It’s difficult to predict the scope of Iran’s possible retaliation against the United States in the wake of Saturday’s military strikes against Iranian nuclear targets, but the day after the U.S. offensive, NBC News reported on a new domestic security warning.
The Department of Homeland Security issued a new bulletin [on Sunday] warning of a ‘heightened threat environment’ following the U.S. strikes on nuclear facilities in Iran. The bulletin warns that ‘low-level cyber attacks against US networks by pro-Iranian hacktivists are likely, and cyber actors affiliated with the Iranian government may conduct attacks against US networks.’ DHS also warns of possible violence by independent actors.
NBC News’ report added that U.S. officials have long considered Iran to be among our top cyber adversaries in the world — which is notable in part because the Trump administration has made significant cuts in recent months to the Cybersecurity and Infrastructure Security Agency, as well as Donald Trump’s decision in April to fire Air Force Gen. Timothy Haugh, who led U.S. Cyber Command.
And therein lies the point: As the Department of Homeland Security raises new domestic security concerns, it highlights an unsettling context to the White House’s recent agenda, especially in areas of counterterrorism.

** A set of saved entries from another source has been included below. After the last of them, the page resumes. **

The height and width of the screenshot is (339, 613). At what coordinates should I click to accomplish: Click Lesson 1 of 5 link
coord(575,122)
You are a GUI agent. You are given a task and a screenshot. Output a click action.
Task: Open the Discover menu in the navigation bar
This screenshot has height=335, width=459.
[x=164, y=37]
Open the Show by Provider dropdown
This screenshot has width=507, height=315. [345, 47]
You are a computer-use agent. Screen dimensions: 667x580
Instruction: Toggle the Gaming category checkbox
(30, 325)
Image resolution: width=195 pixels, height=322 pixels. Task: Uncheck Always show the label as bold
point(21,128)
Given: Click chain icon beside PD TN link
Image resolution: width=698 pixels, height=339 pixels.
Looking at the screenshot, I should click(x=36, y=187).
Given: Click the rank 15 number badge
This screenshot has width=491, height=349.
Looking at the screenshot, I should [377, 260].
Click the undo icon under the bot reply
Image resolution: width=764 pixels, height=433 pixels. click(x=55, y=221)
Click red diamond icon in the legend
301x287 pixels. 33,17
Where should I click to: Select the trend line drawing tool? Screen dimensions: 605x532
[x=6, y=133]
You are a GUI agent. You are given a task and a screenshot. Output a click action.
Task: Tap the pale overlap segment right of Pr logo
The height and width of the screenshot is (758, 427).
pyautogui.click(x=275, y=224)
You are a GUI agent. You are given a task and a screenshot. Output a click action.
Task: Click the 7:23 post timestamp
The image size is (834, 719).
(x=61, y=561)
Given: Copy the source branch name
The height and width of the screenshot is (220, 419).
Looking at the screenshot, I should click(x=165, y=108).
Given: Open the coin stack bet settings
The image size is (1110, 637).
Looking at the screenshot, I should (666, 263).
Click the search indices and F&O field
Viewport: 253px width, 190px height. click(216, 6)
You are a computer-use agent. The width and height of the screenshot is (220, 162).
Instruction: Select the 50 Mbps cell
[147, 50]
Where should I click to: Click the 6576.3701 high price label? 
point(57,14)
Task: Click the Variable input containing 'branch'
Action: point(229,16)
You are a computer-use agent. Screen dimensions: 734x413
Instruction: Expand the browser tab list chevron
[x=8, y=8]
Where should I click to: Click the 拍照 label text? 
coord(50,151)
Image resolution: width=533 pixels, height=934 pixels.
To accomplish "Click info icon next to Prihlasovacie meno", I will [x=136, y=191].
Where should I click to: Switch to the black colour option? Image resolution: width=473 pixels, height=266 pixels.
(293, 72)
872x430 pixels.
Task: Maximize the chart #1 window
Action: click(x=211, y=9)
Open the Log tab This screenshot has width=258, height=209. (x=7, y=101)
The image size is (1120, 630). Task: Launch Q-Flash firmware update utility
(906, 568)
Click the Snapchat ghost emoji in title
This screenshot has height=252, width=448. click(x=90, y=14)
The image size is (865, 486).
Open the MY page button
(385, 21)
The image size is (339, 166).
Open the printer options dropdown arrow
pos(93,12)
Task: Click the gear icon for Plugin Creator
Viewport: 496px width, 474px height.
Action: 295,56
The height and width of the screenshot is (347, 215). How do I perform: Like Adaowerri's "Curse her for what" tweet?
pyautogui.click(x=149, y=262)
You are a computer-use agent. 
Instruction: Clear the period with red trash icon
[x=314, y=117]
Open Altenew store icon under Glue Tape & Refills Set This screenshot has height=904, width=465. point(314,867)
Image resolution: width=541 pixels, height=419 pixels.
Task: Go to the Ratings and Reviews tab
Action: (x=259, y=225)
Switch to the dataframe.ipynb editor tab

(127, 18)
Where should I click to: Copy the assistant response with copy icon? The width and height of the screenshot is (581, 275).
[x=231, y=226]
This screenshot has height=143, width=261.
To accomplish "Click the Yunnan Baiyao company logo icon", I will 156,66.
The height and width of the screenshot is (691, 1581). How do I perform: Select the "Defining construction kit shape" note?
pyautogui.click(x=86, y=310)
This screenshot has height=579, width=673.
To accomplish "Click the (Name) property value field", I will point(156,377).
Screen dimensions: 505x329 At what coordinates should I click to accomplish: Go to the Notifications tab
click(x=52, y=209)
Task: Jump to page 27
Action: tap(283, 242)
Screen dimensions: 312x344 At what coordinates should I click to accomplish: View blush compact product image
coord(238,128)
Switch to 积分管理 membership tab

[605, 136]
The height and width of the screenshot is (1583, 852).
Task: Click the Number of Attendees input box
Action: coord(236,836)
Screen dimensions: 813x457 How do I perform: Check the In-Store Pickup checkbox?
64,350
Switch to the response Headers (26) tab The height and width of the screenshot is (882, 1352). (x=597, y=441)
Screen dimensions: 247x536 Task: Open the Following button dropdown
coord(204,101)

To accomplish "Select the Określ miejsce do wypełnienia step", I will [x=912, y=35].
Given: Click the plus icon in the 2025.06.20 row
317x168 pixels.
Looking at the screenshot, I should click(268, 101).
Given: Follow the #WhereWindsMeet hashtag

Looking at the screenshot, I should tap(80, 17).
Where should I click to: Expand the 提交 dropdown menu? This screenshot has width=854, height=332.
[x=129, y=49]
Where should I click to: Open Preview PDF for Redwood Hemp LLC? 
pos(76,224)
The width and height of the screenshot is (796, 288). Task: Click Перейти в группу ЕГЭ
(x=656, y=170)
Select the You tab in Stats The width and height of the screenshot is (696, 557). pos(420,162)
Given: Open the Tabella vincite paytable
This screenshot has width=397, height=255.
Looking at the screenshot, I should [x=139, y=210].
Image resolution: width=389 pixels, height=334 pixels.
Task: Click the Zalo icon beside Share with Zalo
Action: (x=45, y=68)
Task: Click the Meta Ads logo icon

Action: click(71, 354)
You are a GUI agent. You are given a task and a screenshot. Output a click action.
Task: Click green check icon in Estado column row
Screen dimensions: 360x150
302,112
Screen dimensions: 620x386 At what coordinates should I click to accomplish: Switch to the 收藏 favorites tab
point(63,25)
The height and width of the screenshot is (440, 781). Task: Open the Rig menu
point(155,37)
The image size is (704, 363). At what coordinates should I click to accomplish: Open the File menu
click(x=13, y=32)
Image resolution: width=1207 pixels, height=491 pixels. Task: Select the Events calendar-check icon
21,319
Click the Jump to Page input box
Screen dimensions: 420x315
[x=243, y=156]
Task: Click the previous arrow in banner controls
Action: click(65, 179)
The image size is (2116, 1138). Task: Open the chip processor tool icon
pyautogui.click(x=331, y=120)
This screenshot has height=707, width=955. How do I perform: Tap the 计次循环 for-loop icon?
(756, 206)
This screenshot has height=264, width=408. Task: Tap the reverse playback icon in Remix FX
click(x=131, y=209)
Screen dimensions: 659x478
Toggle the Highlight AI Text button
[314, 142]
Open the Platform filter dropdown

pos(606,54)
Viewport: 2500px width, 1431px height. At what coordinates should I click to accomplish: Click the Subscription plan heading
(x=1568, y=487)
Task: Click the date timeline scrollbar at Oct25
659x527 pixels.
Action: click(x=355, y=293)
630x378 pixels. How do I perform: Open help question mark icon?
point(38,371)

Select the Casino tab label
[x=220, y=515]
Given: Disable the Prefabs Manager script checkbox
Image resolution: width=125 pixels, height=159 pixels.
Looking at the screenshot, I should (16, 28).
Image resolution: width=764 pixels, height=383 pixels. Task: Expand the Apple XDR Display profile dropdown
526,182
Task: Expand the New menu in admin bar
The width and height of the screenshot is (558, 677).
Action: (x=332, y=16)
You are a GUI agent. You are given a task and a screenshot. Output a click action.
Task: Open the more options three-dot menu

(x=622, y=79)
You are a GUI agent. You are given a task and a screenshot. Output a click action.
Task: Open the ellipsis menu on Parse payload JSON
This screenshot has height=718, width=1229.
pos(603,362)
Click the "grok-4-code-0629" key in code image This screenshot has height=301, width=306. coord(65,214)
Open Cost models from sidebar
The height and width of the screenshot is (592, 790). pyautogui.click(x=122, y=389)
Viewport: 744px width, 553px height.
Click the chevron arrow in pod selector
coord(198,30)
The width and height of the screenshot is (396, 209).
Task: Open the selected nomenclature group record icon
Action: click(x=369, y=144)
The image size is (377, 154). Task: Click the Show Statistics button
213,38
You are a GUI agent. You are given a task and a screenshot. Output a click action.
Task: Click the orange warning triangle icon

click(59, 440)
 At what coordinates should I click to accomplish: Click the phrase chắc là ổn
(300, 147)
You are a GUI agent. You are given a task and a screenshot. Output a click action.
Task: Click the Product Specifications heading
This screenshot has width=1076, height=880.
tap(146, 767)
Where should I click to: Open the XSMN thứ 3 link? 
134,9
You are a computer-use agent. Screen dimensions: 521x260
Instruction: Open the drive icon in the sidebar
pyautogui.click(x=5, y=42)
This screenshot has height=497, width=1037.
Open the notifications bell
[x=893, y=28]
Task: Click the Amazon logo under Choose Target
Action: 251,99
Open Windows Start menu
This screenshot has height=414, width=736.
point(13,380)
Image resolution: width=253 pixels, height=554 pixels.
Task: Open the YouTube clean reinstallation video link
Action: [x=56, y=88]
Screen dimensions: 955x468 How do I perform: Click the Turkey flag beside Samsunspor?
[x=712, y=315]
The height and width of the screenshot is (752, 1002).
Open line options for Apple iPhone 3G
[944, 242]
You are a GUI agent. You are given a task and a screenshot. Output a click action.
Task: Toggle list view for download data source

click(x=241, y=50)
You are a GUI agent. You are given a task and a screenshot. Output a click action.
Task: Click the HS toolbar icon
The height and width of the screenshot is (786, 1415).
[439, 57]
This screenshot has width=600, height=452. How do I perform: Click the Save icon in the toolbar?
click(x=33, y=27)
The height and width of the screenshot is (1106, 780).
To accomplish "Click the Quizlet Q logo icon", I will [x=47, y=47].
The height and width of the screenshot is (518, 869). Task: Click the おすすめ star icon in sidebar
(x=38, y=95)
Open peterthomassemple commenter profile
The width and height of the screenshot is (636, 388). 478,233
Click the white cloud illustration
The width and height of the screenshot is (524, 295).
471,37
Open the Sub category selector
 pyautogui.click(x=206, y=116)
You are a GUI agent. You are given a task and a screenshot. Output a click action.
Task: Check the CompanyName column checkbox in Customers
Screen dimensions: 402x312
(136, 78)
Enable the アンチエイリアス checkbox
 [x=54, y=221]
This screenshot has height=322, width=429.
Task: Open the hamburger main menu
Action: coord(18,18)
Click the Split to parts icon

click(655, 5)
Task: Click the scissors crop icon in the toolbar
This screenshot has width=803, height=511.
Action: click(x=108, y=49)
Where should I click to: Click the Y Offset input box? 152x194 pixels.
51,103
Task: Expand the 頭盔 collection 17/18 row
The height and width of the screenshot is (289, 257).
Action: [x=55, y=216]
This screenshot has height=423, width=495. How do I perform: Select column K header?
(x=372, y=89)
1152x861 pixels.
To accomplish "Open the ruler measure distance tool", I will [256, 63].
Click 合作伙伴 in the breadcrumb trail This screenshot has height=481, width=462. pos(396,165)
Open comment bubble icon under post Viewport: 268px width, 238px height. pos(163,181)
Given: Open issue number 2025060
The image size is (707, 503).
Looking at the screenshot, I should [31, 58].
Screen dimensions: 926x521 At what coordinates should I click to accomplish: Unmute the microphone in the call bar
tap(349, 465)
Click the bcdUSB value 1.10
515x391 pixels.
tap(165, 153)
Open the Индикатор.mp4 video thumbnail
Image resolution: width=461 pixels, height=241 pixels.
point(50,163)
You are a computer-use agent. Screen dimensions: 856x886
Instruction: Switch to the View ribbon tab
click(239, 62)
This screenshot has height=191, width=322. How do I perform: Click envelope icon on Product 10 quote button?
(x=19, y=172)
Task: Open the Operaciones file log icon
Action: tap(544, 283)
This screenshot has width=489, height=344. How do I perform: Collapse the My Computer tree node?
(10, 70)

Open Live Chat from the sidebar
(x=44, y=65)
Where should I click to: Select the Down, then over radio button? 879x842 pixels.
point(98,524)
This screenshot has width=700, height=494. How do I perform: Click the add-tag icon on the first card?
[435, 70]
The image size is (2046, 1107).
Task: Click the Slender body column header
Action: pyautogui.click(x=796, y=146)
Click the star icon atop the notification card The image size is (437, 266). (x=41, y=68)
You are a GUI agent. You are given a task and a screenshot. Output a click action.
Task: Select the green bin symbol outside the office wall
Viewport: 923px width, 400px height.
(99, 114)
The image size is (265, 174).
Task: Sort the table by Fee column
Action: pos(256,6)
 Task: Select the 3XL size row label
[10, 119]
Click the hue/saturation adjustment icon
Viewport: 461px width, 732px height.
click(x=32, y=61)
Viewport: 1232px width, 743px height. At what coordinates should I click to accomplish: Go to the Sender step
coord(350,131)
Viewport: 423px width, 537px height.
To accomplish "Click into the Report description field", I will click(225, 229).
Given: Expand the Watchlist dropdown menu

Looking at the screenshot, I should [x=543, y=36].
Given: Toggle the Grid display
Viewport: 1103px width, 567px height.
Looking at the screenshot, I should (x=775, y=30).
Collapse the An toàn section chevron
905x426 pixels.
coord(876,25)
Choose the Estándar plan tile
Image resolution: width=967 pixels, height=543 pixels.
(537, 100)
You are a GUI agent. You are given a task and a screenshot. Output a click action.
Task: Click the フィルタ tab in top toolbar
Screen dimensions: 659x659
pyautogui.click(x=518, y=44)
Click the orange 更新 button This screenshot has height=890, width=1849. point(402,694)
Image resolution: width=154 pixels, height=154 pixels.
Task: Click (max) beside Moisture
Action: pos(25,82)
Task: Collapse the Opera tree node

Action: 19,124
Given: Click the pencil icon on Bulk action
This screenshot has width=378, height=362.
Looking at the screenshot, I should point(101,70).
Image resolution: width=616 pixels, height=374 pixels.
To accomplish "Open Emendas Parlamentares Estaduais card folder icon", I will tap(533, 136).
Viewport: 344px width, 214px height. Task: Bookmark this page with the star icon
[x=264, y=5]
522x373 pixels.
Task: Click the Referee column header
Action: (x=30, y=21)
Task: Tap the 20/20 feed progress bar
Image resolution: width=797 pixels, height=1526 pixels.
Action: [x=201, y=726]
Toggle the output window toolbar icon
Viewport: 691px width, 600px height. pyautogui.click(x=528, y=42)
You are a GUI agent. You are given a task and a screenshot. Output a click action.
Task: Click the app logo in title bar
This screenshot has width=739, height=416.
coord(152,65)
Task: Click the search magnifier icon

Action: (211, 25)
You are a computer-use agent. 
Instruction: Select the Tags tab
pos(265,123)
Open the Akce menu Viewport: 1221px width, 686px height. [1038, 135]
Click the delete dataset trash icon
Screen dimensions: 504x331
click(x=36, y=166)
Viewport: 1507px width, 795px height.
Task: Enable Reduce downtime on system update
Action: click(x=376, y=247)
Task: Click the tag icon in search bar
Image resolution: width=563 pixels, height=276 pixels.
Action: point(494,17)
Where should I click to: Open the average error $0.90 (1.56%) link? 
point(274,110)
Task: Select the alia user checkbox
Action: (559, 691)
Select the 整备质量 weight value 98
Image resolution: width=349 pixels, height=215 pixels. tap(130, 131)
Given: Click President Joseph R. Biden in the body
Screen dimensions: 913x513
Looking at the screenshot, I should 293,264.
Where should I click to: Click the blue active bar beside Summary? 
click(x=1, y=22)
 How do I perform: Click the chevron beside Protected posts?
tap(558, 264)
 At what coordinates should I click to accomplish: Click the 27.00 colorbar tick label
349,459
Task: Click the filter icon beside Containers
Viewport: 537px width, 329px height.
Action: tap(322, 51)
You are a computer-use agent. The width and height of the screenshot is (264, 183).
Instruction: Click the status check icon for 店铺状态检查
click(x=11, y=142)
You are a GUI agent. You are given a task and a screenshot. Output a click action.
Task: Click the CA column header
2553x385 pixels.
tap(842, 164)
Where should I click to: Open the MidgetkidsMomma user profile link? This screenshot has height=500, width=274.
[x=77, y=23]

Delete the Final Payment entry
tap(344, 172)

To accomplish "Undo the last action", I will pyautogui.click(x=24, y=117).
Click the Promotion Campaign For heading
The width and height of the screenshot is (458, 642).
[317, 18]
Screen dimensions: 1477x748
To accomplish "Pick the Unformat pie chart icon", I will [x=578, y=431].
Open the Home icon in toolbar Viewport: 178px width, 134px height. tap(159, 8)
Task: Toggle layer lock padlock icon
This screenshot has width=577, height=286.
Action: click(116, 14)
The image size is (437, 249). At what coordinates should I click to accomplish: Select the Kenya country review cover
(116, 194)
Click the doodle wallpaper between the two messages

For example, ProPublica published a report this month about Thomas Fugate, a 22-year-old “with no apparent national security expertise” who is now “a Department of Homeland Security official overseeing the government’s main hub for terrorism prevention.”
The same week, DHS Secretary Kristi Noem announced the demise of the Quiet Skies program, described by The New York Times as “a counterterrorism program used to conduct surveillance on air travelers.”
Soon after, NBC News reported on a different but related move: “The Trump administration plans to eliminate a Department of Homeland Security terrorism prevention program that former government officials and experts say has helped thwart attacks in the United States. The DHS budget submitted to Congress last month cancels the $18 million terrorism prevention grant program, saying it ‘does not align with DHS priorities.’”
The same report quoted a current senior DHS official who said the decision to scrap the program, which specifically focused on preventing lone-wolf attacks by individuals, would likely cost American lives. Referring to the “does not align with DHS priorities” phrase, the source said, “That line should be quoted after every future mass casualty event in this country.”
This also dovetails with a separate NBC News report that explained, “As the United States faces possible retaliatory attacks from Iran, a ‘brain drain’ in top Justice Department and FBI national security and counterterrorism units could reduce their ability to prevent potential terror and cyberattacks from Tehran, according to six former senior DOJ and FBI officials.”
The Justice Department’s counterintelligence and export control section — “which tracks foreign espionage in the U.S. by Iran and other foreign rivals” — has lost roughly a third of its workforce since Trump returned to the White House.
That came on the heels of a related report in The Washington Post that noted, “President Donald Trump’s sweeping freeze on U.S. foreign assistance has threatened programs intended to counter al-Shabab bombmakers, contain the spread of al-Qaeda across West Africa and secure Islamic State prisoners in the Middle East, according to U.S. officials and aid workers.”
The Post added that some of the cuts to foreign aid would affect programs designed to respond to national security threats and that their suspension “could endanger the United States and its international allies.”
And then, of course, there’s Joe Kent, the man the president tapped to serve as the director of the National Counterterrorism Center, despite his connections to right-wing extremists, his associations with white nationalists, his weird conspiracy theories, and his stated belief that the FBI — an agency he’d presumably be working with — is “corrupt” and needs to be brought “to heel.” (The Senate has not yet confirmed Kent’s nomination.)
It wasn’t too surprising to see the Department of Homeland Security issue a new bulletin over the weekend warning of a “heightened threat environment,” but perhaps we’re overdue for a national conversation about the Trump administration’s capacity and wherewithal to deal with this heightened threat environment?